International Journal of Humanities and Social Science

ISSN 2220-8488 (Print), 2221-0989 (Online) 10.30845/ijhss

Dimensioning Indigenous African Educational System: A Critical Theory Divide Discourse
Mark Bolak Funteh

Abstract
The process of traditional education in Africa was intimately integrated with the social, cultural, artistic, religious and recreational life of the people. That is, schooling and education, or the learning of skills, societal values and norms were hardly separated from other spheres of life. The education of the African child, like elsewhere, started at birth through adulthood, with befitting standards required for the survival of the society. Unfortunately, Eurocentrists have doubts about the authenticity of traditional African education. They claim Africa, prior to the introduction of colonial school systems never had and could not talk of education in the real sense of the word due to the absence of what they termed “prerequisites to genuine educational acquisition,” but knowledge in its simplest form, informality. The most important principle of traditional African education often described as primitive cannot lead a concrete framework of the theories and philosophy, one of several methods can rational education. This opinion, which has disoriented many to view African education as informal, has been brought to book by the some Afrocentrist mind-sets.
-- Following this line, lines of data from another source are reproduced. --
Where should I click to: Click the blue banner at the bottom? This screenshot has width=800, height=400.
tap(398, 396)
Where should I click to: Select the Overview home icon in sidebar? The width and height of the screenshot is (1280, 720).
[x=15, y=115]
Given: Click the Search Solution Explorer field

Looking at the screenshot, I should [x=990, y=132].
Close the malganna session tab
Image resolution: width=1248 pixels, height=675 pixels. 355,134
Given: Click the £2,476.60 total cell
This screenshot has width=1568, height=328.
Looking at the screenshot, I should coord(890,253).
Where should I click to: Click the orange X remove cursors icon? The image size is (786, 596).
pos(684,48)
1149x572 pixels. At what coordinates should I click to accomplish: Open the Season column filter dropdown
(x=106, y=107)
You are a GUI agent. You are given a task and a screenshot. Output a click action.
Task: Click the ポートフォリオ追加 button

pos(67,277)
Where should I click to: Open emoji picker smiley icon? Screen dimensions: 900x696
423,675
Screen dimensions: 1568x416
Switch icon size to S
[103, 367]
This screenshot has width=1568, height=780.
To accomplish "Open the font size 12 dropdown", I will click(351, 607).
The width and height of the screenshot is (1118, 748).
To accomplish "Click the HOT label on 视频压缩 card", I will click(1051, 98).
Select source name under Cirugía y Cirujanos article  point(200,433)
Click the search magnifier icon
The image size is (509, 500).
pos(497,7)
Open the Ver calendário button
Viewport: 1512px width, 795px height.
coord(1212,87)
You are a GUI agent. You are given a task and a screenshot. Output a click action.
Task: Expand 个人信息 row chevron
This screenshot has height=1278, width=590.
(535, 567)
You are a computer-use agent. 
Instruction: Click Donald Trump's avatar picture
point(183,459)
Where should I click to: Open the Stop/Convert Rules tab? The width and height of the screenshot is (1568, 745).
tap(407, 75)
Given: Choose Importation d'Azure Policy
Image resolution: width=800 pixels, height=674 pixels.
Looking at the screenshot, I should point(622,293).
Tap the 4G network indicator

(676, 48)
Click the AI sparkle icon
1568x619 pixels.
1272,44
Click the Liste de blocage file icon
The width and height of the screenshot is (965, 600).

This paper, which falls in the frame of the latter thought, explores the theoretical debates on the issue. Engaging this “informal acuity,” as a blinded cultural paradigmic estimation by Europeans against the reliable perceptional value and application of the formal facet of the indigenous African educational system, the article sustains with concrete examples that education existed in Africa before Islamic or Western schooling. In fact, the misconception about this pre-colonial system gained grounds since indigenous African theoretical and philosophical discussions have not been fully Afrocentric. How this education should work to resurrect itself from invisibility in the history of education, there is this need for a critical corrective theory about African education.